I have tried XMPP, Matrix and now I've settled on Mumble.

Me and my fellows mostly just need a voice room or a couple to sit in, and Mumble does that best out of these three, in my opinion.

I recommend giving Mumble a try as it is super easy to set up and use. Users don't need to even create accounts to join servers.

[–] Ricaz@lemmy.dbzer0.com 2 points 12 hours ago

Mumble was the primary choice for EVE Online groups.

You can literally have thousands of users on the same server.

In EVE, during big fleet fights (like 1000+ people on the same "team"), you can have a hierarchy of fleet commanders/wing commanders/squad leaders where voice travels down the chain of command, but not up.

Also the certificate based security with ACLs is just unmatched. You can set it up exactly how you want.

Also easy to integrate with, which is important for something like EVE.

[–] early_riser@lemmy.world 10 points 1 day ago (1 children)

I second this. My gaming group probably won't leave discord for the foreseeable future but Mumble is probably where we'd go if we did. IMO all these Discord alternatives are trying to do everything Discord does, when even Discord can't pull it off sustainably at their scale.

I don't want federation. I don't want it to scale to infinite concurrent users. What I want is something simple I can plonk on a crusty old laptop running Proxmox or a Raspberry pi for a few friends.

[–] Ricaz@lemmy.dbzer0.com 2 points 11 hours ago (1 children)

Even on a crusty old laptop you can easily serve hundreds of users with Mumble

[–] early_riser@lemmy.world 1 points 11 hours ago (1 children)

IDK, said laptop is from 2010.

[–] Ricaz@lemmy.dbzer0.com 2 points 10 hours ago

Limiting factor will probably be network - if you hook it up with cable, it should be fine

[–] Lettuceeatlettuce@lemmy.ml 12 points 1 day ago (1 children)

I've got a Mumble server running on a little Linux container in my home lab.

Easy to set up and configure, very stable. Nothing special, it does what it is supposed to do, be a low latency, stable voip system, and it does great.

[–] Anon518@sh.itjust.works 2 points 15 hours ago (3 children)

In order for people to connect to it you have to give them your home IP right? The mumble server's IP is your home IP?

[–] Lettuceeatlettuce@lemmy.ml 2 points 6 hours ago

I use Tailscale and share out that server machine's tailscale IP with just my gaming buddies.

But if you wanna live dangerously, you can port forward from your router to your internal mumble server.

[–] Ricaz@lemmy.dbzer0.com 6 points 11 hours ago

Yes, like with everything else you self host.

You could also use some paid service like Cloudflare if you want to hide it for some reason.

But generally people are overly protective of their home IP. What's the danger?
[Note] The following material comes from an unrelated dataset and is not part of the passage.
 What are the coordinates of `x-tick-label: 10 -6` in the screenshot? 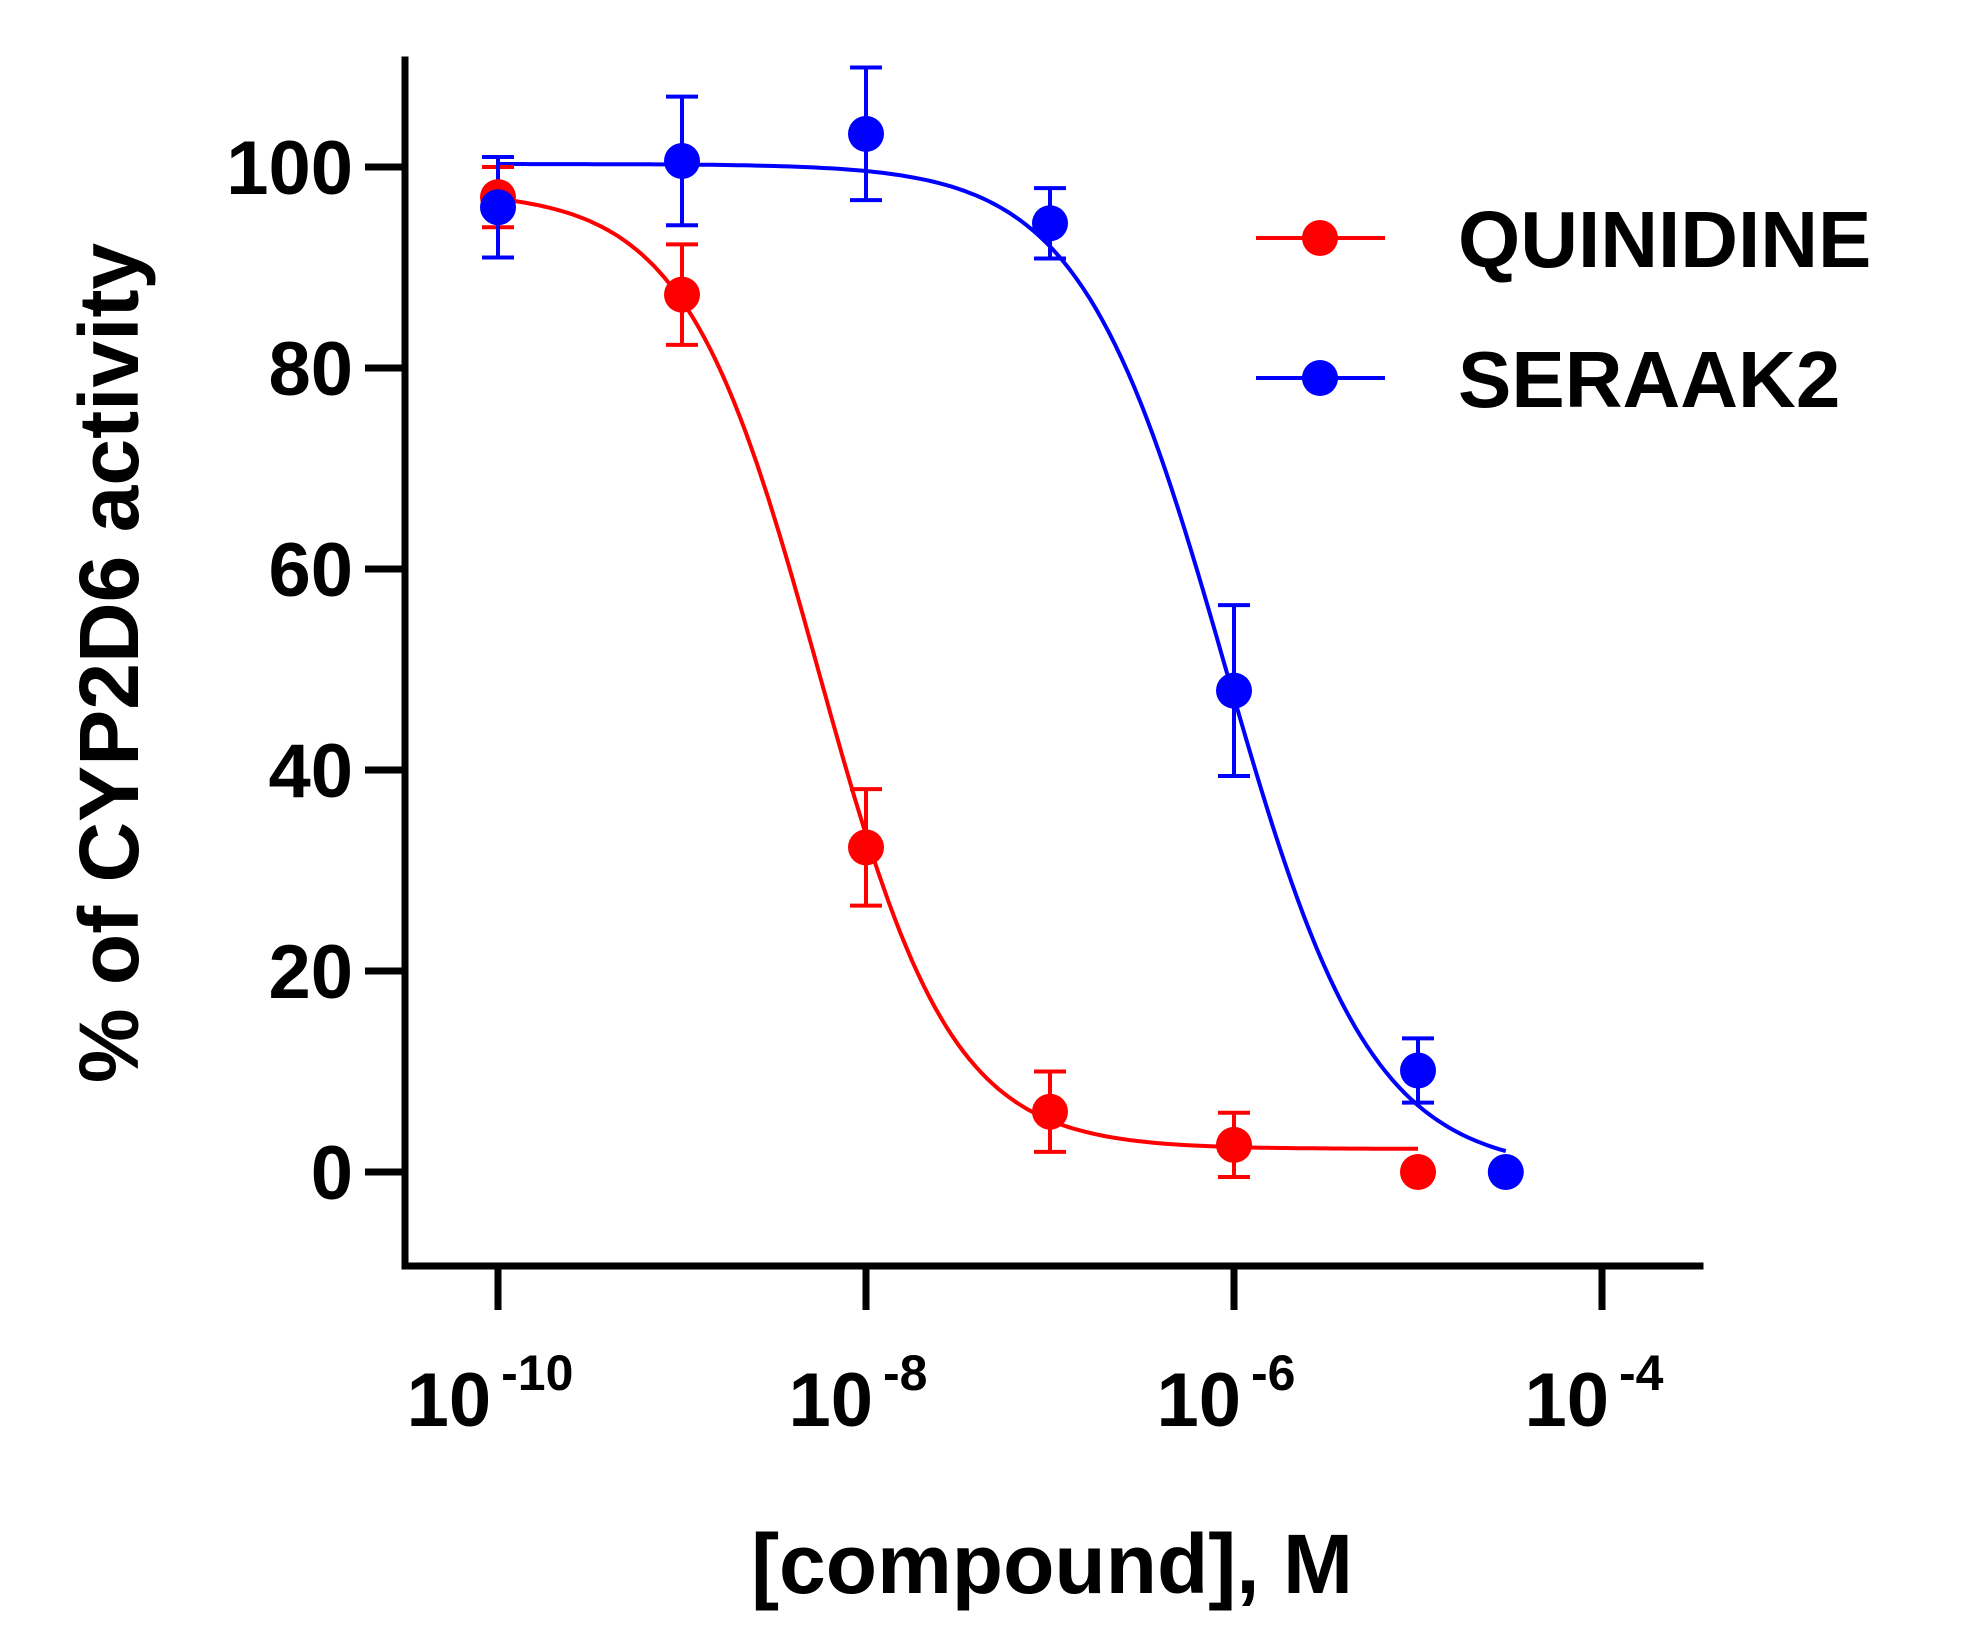 It's located at (1226, 1394).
DDoS?

People know my physical address but my house hasn't been burned down yet..

[–] pemptago@lemmy.ml 1 points 14 hours ago (1 children)

Afaik you'd have to open a port and port forward for that to work, and you'd have to update every time your ip changes, unless you have a domain linked to it. There's lots of other configurations, too: VPN/tailscale or equivalent onto your home network, a vps, reverse proxy, etc. I've yet to decide how to access from outside my home. Still tinkering locally, but mumble would be fun to try one day.
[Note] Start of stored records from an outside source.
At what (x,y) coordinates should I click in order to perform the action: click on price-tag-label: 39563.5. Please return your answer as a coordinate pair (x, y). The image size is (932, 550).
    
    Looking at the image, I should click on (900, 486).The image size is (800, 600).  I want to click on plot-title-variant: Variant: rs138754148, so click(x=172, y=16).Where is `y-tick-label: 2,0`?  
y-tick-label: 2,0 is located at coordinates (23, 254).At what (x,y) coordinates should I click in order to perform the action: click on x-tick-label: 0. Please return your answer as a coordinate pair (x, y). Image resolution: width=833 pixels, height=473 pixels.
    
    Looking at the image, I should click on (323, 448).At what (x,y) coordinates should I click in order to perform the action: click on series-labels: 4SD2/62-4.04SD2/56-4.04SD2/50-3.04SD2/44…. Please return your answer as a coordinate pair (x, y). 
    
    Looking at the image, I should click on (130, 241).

[–] Ricaz@lemmy.dbzer0.com 2 points 11 hours ago

I just use my (static) IP directly with port forwards on my router.

Sure, I get hundreds of login attempts every day, but that's just life on the internet. Just secure your stuff and you're fine.

[–] poVoq@slrpnk.net 5 points 1 day ago (2 children)
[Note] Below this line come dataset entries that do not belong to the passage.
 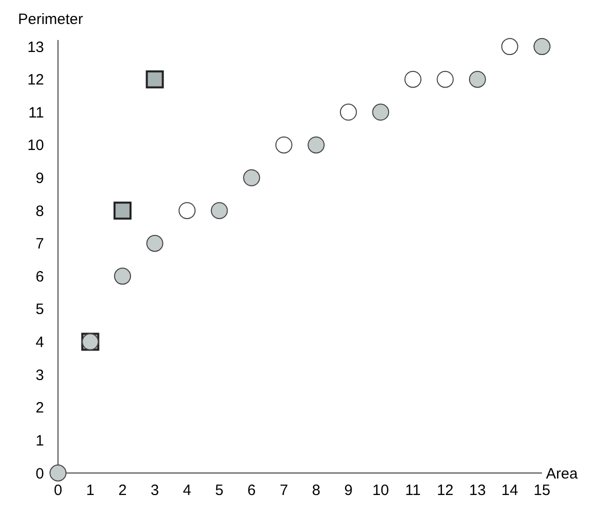 What do you see at coordinates (187, 490) in the screenshot?
I see `x-tick-label: 4` at bounding box center [187, 490].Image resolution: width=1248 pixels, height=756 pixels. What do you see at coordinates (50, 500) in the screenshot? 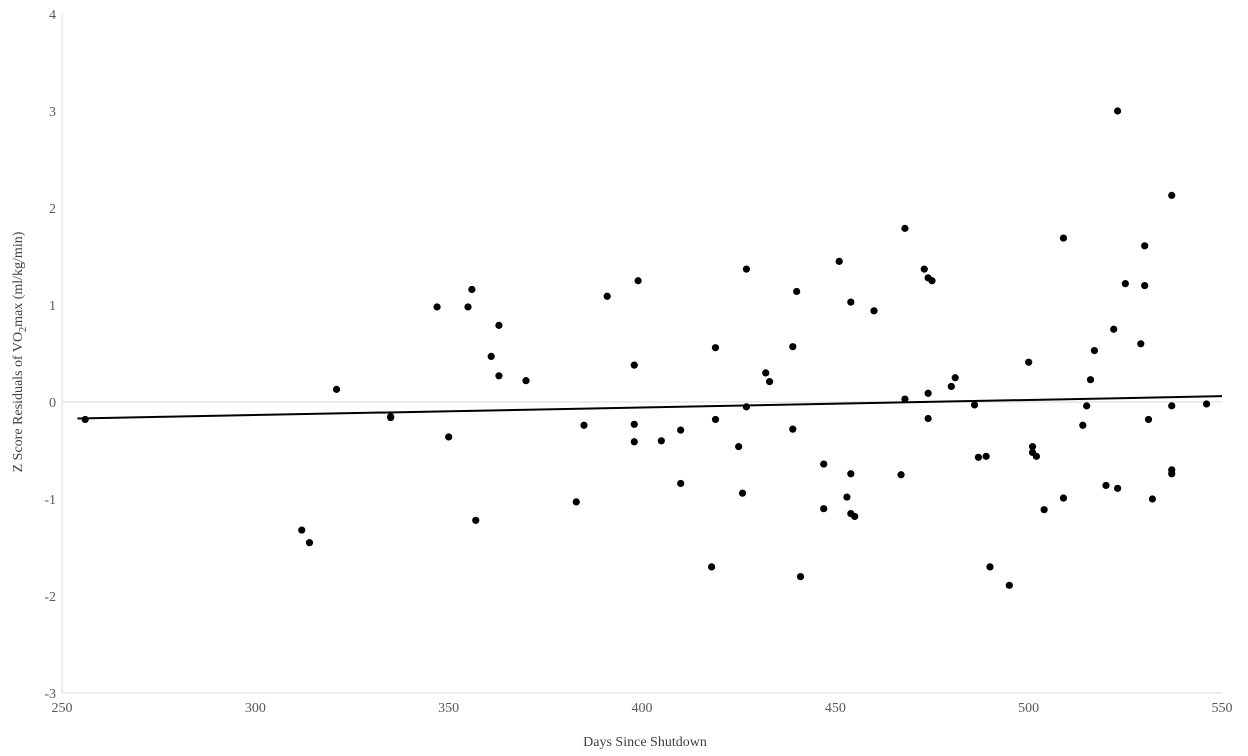
I see `y-tick-label: -1` at bounding box center [50, 500].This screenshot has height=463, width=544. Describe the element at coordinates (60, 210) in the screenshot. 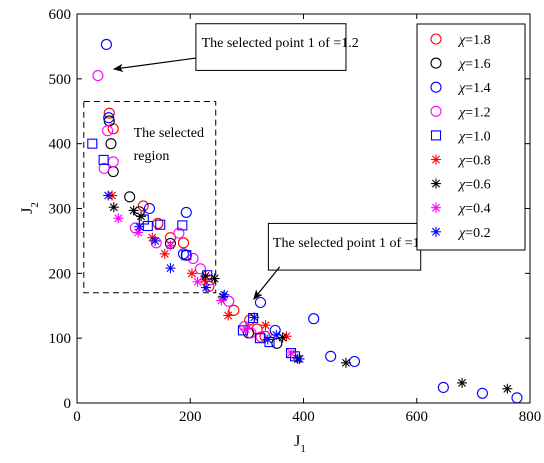

I see `y-tick-label: 300` at that location.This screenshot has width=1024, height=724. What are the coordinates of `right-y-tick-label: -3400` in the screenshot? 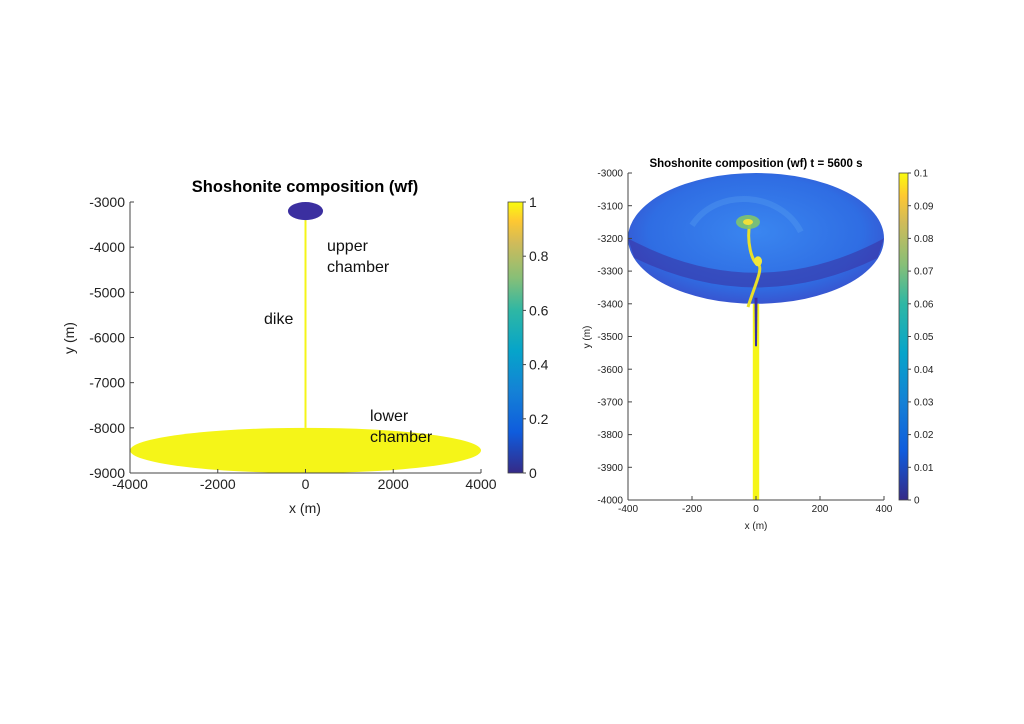 It's located at (610, 304).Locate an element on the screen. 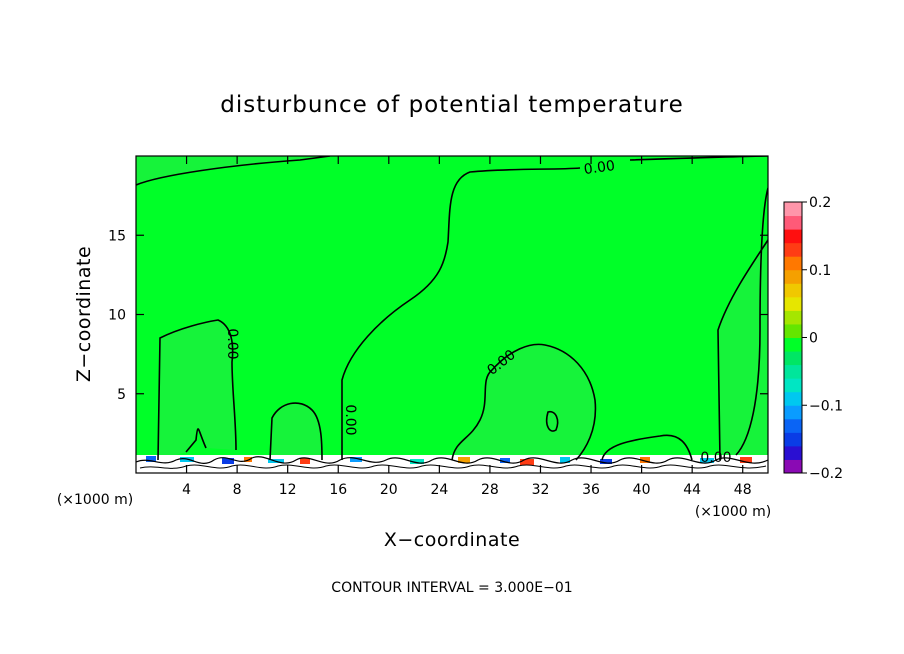  x-tick-label: 44 is located at coordinates (692, 490).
Mumble is nice, but it hasn't changed much since the time people explicitly moved away from it to Discord, so why would they go back it it now?

[–] early_riser@lemmy.world 15 points 1 day ago

Mumble isn't requiring you to submit your ID.

[–] Svinhufvud@sopuli.xyz 4 points 1 day ago

Probably nothing has really changed. And I am not claiming it to be a Discord killer, as it really only does the voice rooms well.

But I am recommending it if you and your friends just need a voice room or two (as me and my friends do).